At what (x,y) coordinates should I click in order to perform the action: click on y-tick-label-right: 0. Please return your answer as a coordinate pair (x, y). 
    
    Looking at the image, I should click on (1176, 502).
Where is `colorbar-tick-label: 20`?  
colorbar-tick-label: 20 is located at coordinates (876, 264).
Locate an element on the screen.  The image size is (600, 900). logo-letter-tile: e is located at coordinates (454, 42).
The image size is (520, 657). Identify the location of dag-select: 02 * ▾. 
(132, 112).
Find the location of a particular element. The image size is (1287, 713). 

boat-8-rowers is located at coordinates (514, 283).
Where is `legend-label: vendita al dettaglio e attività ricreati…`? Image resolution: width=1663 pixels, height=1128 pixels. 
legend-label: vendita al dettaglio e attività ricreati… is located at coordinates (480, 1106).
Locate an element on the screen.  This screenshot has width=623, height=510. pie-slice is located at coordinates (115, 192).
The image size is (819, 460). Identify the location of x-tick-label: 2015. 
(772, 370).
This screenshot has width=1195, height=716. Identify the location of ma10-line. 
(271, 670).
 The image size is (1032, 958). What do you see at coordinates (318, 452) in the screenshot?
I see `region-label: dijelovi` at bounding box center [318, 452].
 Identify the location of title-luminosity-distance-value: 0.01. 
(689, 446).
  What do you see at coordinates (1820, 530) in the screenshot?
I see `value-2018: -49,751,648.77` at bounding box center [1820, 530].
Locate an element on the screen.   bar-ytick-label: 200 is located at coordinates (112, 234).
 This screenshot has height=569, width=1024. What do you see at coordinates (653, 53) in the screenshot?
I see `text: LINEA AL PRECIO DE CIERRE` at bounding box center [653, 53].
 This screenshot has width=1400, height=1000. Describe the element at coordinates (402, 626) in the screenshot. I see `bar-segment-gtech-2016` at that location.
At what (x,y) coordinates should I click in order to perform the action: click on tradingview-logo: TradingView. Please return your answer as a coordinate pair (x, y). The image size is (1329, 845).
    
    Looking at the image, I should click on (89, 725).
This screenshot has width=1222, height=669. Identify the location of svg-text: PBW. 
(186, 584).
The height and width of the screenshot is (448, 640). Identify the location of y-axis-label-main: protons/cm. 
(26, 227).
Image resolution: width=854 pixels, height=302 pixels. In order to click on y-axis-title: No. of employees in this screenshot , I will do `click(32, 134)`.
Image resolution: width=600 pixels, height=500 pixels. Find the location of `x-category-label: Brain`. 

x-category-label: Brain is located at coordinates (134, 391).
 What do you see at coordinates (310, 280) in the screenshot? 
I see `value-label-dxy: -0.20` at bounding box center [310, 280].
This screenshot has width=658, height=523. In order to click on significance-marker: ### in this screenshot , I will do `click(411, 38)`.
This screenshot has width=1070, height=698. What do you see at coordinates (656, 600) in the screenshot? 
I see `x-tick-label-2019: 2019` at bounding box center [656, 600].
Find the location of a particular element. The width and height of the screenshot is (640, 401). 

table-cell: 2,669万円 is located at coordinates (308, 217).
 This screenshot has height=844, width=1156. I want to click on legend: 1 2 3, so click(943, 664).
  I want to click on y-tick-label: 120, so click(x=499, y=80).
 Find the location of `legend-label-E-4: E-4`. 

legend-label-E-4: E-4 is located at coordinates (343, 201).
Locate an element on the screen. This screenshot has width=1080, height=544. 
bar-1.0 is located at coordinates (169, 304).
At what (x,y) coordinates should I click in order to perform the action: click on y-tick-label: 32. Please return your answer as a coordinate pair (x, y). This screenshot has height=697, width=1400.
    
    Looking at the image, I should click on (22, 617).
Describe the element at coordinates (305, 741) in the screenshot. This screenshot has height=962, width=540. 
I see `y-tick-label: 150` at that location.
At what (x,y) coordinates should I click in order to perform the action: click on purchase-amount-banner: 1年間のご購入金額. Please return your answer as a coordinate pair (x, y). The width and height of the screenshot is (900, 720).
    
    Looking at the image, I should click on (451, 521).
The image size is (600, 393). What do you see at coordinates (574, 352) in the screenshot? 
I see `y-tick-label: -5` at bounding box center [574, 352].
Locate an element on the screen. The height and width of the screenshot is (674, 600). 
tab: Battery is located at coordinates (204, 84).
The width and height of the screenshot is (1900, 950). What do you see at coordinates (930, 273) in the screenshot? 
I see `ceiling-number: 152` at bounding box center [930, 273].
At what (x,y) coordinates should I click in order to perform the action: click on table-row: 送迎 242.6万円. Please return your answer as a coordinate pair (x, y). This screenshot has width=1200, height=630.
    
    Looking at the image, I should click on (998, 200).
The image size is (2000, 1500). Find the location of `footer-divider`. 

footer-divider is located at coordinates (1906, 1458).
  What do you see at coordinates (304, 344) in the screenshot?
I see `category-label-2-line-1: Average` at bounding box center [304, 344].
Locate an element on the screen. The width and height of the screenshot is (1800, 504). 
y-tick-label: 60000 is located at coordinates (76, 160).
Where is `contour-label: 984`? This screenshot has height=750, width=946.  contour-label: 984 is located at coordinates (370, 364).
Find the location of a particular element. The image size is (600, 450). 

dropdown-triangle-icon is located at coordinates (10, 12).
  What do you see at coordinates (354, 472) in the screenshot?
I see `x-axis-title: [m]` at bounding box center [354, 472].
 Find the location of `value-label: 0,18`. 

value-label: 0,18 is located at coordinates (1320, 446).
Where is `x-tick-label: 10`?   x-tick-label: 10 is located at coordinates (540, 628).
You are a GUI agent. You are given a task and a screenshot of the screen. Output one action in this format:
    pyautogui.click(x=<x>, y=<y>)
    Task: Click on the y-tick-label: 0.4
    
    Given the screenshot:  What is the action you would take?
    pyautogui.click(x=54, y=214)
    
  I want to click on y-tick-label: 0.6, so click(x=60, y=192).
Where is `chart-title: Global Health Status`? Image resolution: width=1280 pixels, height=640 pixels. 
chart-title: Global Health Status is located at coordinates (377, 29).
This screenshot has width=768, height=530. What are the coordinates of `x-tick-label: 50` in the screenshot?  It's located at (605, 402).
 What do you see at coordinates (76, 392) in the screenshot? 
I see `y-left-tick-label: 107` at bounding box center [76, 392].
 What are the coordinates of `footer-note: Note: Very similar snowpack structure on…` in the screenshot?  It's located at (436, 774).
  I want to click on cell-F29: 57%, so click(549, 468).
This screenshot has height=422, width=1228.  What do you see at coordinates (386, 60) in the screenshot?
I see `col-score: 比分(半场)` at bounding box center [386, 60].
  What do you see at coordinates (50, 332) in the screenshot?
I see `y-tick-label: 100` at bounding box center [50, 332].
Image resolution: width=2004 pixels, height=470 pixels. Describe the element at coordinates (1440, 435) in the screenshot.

◆ Task statement ◆
Rewrite all of the entries above, replacing "Identify the location of" with "Find the position of" and leaving everything else unchanged.

◆ Your response ◆
At what (x,y) coordinates should I click in order to perform the action: click on y-tick-label-right: 0. Please return your answer as a coordinate pair (x, y). 
    
    Looking at the image, I should click on (1176, 502).
Where is `colorbar-tick-label: 20`?  
colorbar-tick-label: 20 is located at coordinates (876, 264).
Locate an element on the screen.  The image size is (600, 900). logo-letter-tile: e is located at coordinates (454, 42).
The image size is (520, 657). Find the position of dag-select: 02 * ▾. 
(132, 112).
Find the location of a particular element. The image size is (1287, 713). 

boat-8-rowers is located at coordinates (514, 283).
Where is `legend-label: vendita al dettaglio e attività ricreati…`? Image resolution: width=1663 pixels, height=1128 pixels. 
legend-label: vendita al dettaglio e attività ricreati… is located at coordinates (480, 1106).
Locate an element on the screen.  This screenshot has width=623, height=510. pie-slice is located at coordinates (115, 192).
The image size is (819, 460). Find the position of x-tick-label: 2015. 
(772, 370).
This screenshot has width=1195, height=716. Find the position of ma10-line. 
(271, 670).
 The image size is (1032, 958). What do you see at coordinates (318, 452) in the screenshot?
I see `region-label: dijelovi` at bounding box center [318, 452].
 Find the position of title-luminosity-distance-value: 0.01. 
(689, 446).
  What do you see at coordinates (1820, 530) in the screenshot?
I see `value-2018: -49,751,648.77` at bounding box center [1820, 530].
Locate an element on the screen.   bar-ytick-label: 200 is located at coordinates (112, 234).
 This screenshot has height=569, width=1024. What do you see at coordinates (653, 53) in the screenshot?
I see `text: LINEA AL PRECIO DE CIERRE` at bounding box center [653, 53].
 This screenshot has width=1400, height=1000. Describe the element at coordinates (402, 626) in the screenshot. I see `bar-segment-gtech-2016` at that location.
At what (x,y) coordinates should I click in order to perform the action: click on tradingview-logo: TradingView. Please return your answer as a coordinate pair (x, y). The image size is (1329, 845).
    
    Looking at the image, I should click on (89, 725).
This screenshot has width=1222, height=669. Find the position of svg-text: PBW. 
(186, 584).
The height and width of the screenshot is (448, 640). Find the position of y-axis-label-main: protons/cm. 
(26, 227).
Image resolution: width=854 pixels, height=302 pixels. In order to click on y-axis-title: No. of employees in this screenshot , I will do `click(32, 134)`.
Image resolution: width=600 pixels, height=500 pixels. Find the location of `x-category-label: Brain`. 

x-category-label: Brain is located at coordinates (134, 391).
 What do you see at coordinates (310, 280) in the screenshot? 
I see `value-label-dxy: -0.20` at bounding box center [310, 280].
This screenshot has width=658, height=523. In order to click on significance-marker: ### in this screenshot , I will do `click(411, 38)`.
This screenshot has width=1070, height=698. What do you see at coordinates (656, 600) in the screenshot? 
I see `x-tick-label-2019: 2019` at bounding box center [656, 600].
Find the location of a particular element. The width and height of the screenshot is (640, 401). 

table-cell: 2,669万円 is located at coordinates (308, 217).
 This screenshot has height=844, width=1156. I want to click on legend: 1 2 3, so click(943, 664).
  I want to click on y-tick-label: 120, so click(x=499, y=80).
 Find the location of `legend-label-E-4: E-4`. 

legend-label-E-4: E-4 is located at coordinates (343, 201).
Locate an element on the screen. This screenshot has width=1080, height=544. 
bar-1.0 is located at coordinates (169, 304).
At what (x,y) coordinates should I click in order to perform the action: click on y-tick-label: 32. Please return your answer as a coordinate pair (x, y). This screenshot has height=697, width=1400.
    
    Looking at the image, I should click on (22, 617).
Describe the element at coordinates (305, 741) in the screenshot. This screenshot has height=962, width=540. 
I see `y-tick-label: 150` at that location.
At what (x,y) coordinates should I click in order to perform the action: click on purchase-amount-banner: 1年間のご購入金額. Please return your answer as a coordinate pair (x, y). The width and height of the screenshot is (900, 720).
    
    Looking at the image, I should click on (451, 521).
The image size is (600, 393). What do you see at coordinates (574, 352) in the screenshot? 
I see `y-tick-label: -5` at bounding box center [574, 352].
Locate an element on the screen. The height and width of the screenshot is (674, 600). 
tab: Battery is located at coordinates (204, 84).
The width and height of the screenshot is (1900, 950). What do you see at coordinates (930, 273) in the screenshot? 
I see `ceiling-number: 152` at bounding box center [930, 273].
At what (x,y) coordinates should I click in order to perform the action: click on table-row: 送迎 242.6万円. Please return your answer as a coordinate pair (x, y). This screenshot has width=1200, height=630.
    
    Looking at the image, I should click on (998, 200).
The image size is (2000, 1500). Find the location of `footer-divider`. 

footer-divider is located at coordinates (1906, 1458).
  What do you see at coordinates (304, 344) in the screenshot?
I see `category-label-2-line-1: Average` at bounding box center [304, 344].
Locate an element on the screen. The width and height of the screenshot is (1800, 504). 
y-tick-label: 60000 is located at coordinates (76, 160).
Where is `contour-label: 984`? This screenshot has height=750, width=946.  contour-label: 984 is located at coordinates (370, 364).
Find the location of a particular element. The image size is (600, 450). 

dropdown-triangle-icon is located at coordinates (10, 12).
  What do you see at coordinates (354, 472) in the screenshot?
I see `x-axis-title: [m]` at bounding box center [354, 472].
 Find the location of `value-label: 0,18`. 

value-label: 0,18 is located at coordinates (1320, 446).
Where is `x-tick-label: 10`?   x-tick-label: 10 is located at coordinates (540, 628).
You are a GUI agent. You are given a task and a screenshot of the screen. Output one action in this format:
    pyautogui.click(x=<x>, y=<y>)
    Task: Click on the y-tick-label: 0.4
    
    Given the screenshot:  What is the action you would take?
    pyautogui.click(x=54, y=214)
    
  I want to click on y-tick-label: 0.6, so click(x=60, y=192).
Where is `chart-title: Global Health Status`? Image resolution: width=1280 pixels, height=640 pixels. 
chart-title: Global Health Status is located at coordinates (377, 29).
This screenshot has width=768, height=530. What are the coordinates of `x-tick-label: 50` in the screenshot?  It's located at (605, 402).
 What do you see at coordinates (76, 392) in the screenshot? 
I see `y-left-tick-label: 107` at bounding box center [76, 392].
 What are the coordinates of `footer-note: Note: Very similar snowpack structure on…` in the screenshot?  It's located at (436, 774).
  I want to click on cell-F29: 57%, so click(549, 468).
This screenshot has height=422, width=1228.  What do you see at coordinates (386, 60) in the screenshot?
I see `col-score: 比分(半场)` at bounding box center [386, 60].
  What do you see at coordinates (50, 332) in the screenshot?
I see `y-tick-label: 100` at bounding box center [50, 332].
Image resolution: width=2004 pixels, height=470 pixels. Describe the element at coordinates (1440, 435) in the screenshot.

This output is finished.